-- Data for this exercise start --

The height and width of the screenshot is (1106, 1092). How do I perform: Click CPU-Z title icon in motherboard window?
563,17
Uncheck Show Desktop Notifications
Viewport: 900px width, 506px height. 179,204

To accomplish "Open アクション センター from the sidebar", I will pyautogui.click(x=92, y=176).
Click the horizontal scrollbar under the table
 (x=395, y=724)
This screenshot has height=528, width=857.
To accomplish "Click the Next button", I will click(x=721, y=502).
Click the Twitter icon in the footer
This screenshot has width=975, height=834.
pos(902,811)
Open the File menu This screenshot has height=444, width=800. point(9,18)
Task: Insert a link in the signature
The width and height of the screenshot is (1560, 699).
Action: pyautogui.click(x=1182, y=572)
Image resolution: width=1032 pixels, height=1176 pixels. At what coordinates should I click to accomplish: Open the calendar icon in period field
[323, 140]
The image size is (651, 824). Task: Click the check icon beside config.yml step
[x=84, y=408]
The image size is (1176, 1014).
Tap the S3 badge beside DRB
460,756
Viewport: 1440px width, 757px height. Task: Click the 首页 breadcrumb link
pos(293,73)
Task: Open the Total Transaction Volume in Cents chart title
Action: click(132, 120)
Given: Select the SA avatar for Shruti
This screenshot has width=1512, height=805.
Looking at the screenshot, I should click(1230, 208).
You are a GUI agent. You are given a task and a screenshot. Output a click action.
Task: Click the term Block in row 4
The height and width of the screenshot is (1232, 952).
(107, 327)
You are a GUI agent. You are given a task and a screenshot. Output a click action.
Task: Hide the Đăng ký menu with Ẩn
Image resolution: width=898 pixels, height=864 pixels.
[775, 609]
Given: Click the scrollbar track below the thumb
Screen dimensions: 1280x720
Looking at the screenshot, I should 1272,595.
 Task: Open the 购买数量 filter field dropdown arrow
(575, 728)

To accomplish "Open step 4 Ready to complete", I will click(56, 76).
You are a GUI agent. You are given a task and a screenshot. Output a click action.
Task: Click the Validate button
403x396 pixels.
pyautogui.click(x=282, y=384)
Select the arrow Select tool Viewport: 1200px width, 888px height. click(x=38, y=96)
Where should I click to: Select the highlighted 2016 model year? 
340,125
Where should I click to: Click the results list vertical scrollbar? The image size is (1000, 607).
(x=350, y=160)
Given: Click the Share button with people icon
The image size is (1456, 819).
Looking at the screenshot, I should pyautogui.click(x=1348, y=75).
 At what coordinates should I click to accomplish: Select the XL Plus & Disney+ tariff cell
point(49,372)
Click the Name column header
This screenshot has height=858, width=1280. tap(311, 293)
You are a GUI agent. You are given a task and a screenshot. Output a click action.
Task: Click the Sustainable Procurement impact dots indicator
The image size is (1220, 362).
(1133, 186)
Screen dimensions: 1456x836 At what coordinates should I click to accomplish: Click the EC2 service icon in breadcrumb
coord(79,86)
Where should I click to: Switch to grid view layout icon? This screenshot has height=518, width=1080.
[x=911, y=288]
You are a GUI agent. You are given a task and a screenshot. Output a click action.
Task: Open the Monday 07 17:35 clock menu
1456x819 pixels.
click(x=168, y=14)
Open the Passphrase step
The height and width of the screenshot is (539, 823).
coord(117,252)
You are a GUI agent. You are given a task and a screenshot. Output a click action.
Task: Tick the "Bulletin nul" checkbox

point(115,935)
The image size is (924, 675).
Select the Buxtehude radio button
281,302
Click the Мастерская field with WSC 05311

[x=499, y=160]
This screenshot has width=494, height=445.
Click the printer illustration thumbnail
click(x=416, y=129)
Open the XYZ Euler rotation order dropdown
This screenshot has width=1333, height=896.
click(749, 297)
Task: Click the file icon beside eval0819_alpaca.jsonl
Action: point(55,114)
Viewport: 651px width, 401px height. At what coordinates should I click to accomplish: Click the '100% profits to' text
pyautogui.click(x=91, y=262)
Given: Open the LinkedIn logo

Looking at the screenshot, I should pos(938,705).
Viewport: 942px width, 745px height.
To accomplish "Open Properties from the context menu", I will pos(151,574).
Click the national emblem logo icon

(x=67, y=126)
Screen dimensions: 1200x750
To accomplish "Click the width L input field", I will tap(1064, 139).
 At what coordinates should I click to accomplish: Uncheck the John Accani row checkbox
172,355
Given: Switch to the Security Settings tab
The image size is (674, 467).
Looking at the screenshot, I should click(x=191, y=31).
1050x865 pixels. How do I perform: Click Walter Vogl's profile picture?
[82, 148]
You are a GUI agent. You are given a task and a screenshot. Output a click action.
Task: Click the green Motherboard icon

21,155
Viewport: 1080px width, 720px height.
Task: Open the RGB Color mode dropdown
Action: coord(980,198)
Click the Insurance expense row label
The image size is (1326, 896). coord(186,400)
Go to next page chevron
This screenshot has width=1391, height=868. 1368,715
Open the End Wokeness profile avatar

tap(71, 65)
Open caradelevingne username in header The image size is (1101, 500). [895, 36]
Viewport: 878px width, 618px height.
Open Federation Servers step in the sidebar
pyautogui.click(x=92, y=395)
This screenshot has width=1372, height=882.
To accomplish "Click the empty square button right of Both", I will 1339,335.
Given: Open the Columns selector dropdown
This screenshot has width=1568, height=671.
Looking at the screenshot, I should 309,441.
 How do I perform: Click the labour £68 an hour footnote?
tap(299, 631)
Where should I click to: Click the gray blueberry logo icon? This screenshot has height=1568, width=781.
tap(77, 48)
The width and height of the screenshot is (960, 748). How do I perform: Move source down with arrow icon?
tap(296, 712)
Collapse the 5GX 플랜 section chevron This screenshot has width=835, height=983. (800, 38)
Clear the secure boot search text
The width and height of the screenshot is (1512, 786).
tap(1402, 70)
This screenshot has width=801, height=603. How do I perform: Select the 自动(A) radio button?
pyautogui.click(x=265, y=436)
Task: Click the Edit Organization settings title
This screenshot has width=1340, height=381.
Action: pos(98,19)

-- Data for this exercise end --

Short exercise: Rewrite all of the lines above, replacing "GUI agent" with "screen assistant" everywhere it occurs and leaving everything else unchanged.

Finished exercise:
The height and width of the screenshot is (1106, 1092). How do I perform: Click CPU-Z title icon in motherboard window?
563,17
Uncheck Show Desktop Notifications
Viewport: 900px width, 506px height. 179,204

To accomplish "Open アクション センター from the sidebar", I will pyautogui.click(x=92, y=176).
Click the horizontal scrollbar under the table
 (x=395, y=724)
This screenshot has height=528, width=857.
To accomplish "Click the Next button", I will click(x=721, y=502).
Click the Twitter icon in the footer
This screenshot has width=975, height=834.
pos(902,811)
Open the File menu This screenshot has height=444, width=800. point(9,18)
Task: Insert a link in the signature
The width and height of the screenshot is (1560, 699).
Action: pyautogui.click(x=1182, y=572)
Image resolution: width=1032 pixels, height=1176 pixels. At what coordinates should I click to accomplish: Open the calendar icon in period field
[323, 140]
The image size is (651, 824). Task: Click the check icon beside config.yml step
[x=84, y=408]
The image size is (1176, 1014).
Tap the S3 badge beside DRB
460,756
Viewport: 1440px width, 757px height. Task: Click the 首页 breadcrumb link
pos(293,73)
Task: Open the Total Transaction Volume in Cents chart title
Action: click(132, 120)
Given: Select the SA avatar for Shruti
This screenshot has width=1512, height=805.
Looking at the screenshot, I should click(1230, 208).
You are a screen assistant. You are given a task and a screenshot. Output a click action.
Task: Click the term Block in row 4
The height and width of the screenshot is (1232, 952).
(107, 327)
You are a screen assistant. You are given a task and a screenshot. Output a click action.
Task: Hide the Đăng ký menu with Ẩn
Image resolution: width=898 pixels, height=864 pixels.
[775, 609]
Given: Click the scrollbar track below the thumb
Screen dimensions: 1280x720
Looking at the screenshot, I should 1272,595.
 Task: Open the 购买数量 filter field dropdown arrow
(575, 728)

To accomplish "Open step 4 Ready to complete", I will click(56, 76).
You are a screen assistant. You are given a task and a screenshot. Output a click action.
Task: Click the Validate button
403x396 pixels.
pyautogui.click(x=282, y=384)
Select the arrow Select tool Viewport: 1200px width, 888px height. click(x=38, y=96)
Where should I click to: Select the highlighted 2016 model year? 
340,125
Where should I click to: Click the results list vertical scrollbar? The image size is (1000, 607).
(x=350, y=160)
Given: Click the Share button with people icon
The image size is (1456, 819).
Looking at the screenshot, I should pyautogui.click(x=1348, y=75).
 At what coordinates should I click to accomplish: Select the XL Plus & Disney+ tariff cell
point(49,372)
Click the Name column header
This screenshot has height=858, width=1280. tap(311, 293)
You are a screen assistant. You are given a task and a screenshot. Output a click action.
Task: Click the Sustainable Procurement impact dots indicator
The image size is (1220, 362).
(1133, 186)
Screen dimensions: 1456x836 At what coordinates should I click to accomplish: Click the EC2 service icon in breadcrumb
coord(79,86)
Where should I click to: Switch to grid view layout icon? This screenshot has height=518, width=1080.
[x=911, y=288]
You are a screen assistant. You are given a task and a screenshot. Output a click action.
Task: Open the Monday 07 17:35 clock menu
1456x819 pixels.
click(x=168, y=14)
Open the Passphrase step
The height and width of the screenshot is (539, 823).
coord(117,252)
You are a screen assistant. You are given a task and a screenshot. Output a click action.
Task: Tick the "Bulletin nul" checkbox

point(115,935)
The image size is (924, 675).
Select the Buxtehude radio button
281,302
Click the Мастерская field with WSC 05311

[x=499, y=160]
This screenshot has width=494, height=445.
Click the printer illustration thumbnail
click(x=416, y=129)
Open the XYZ Euler rotation order dropdown
This screenshot has width=1333, height=896.
click(749, 297)
Task: Click the file icon beside eval0819_alpaca.jsonl
Action: point(55,114)
Viewport: 651px width, 401px height. At what coordinates should I click to accomplish: Click the '100% profits to' text
pyautogui.click(x=91, y=262)
Given: Open the LinkedIn logo

Looking at the screenshot, I should pos(938,705).
Viewport: 942px width, 745px height.
To accomplish "Open Properties from the context menu", I will pos(151,574).
Click the national emblem logo icon

(x=67, y=126)
Screen dimensions: 1200x750
To accomplish "Click the width L input field", I will tap(1064, 139).
 At what coordinates should I click to accomplish: Uncheck the John Accani row checkbox
172,355
Given: Switch to the Security Settings tab
The image size is (674, 467).
Looking at the screenshot, I should click(x=191, y=31).
1050x865 pixels. How do I perform: Click Walter Vogl's profile picture?
[82, 148]
You are a screen assistant. You are given a task and a screenshot. Output a click action.
Task: Click the green Motherboard icon

21,155
Viewport: 1080px width, 720px height.
Task: Open the RGB Color mode dropdown
Action: coord(980,198)
Click the Insurance expense row label
The image size is (1326, 896). coord(186,400)
Go to next page chevron
This screenshot has width=1391, height=868. 1368,715
Open the End Wokeness profile avatar

tap(71, 65)
Open caradelevingne username in header The image size is (1101, 500). [895, 36]
Viewport: 878px width, 618px height.
Open Federation Servers step in the sidebar
pyautogui.click(x=92, y=395)
This screenshot has width=1372, height=882.
To accomplish "Click the empty square button right of Both", I will 1339,335.
Given: Open the Columns selector dropdown
This screenshot has width=1568, height=671.
Looking at the screenshot, I should 309,441.
 How do I perform: Click the labour £68 an hour footnote?
tap(299, 631)
Where should I click to: Click the gray blueberry logo icon? This screenshot has height=1568, width=781.
tap(77, 48)
The width and height of the screenshot is (960, 748). How do I perform: Move source down with arrow icon?
tap(296, 712)
Collapse the 5GX 플랜 section chevron This screenshot has width=835, height=983. (800, 38)
Clear the secure boot search text
The width and height of the screenshot is (1512, 786).
tap(1402, 70)
This screenshot has width=801, height=603. How do I perform: Select the 自动(A) radio button?
pyautogui.click(x=265, y=436)
Task: Click the Edit Organization settings title
This screenshot has width=1340, height=381.
Action: pos(98,19)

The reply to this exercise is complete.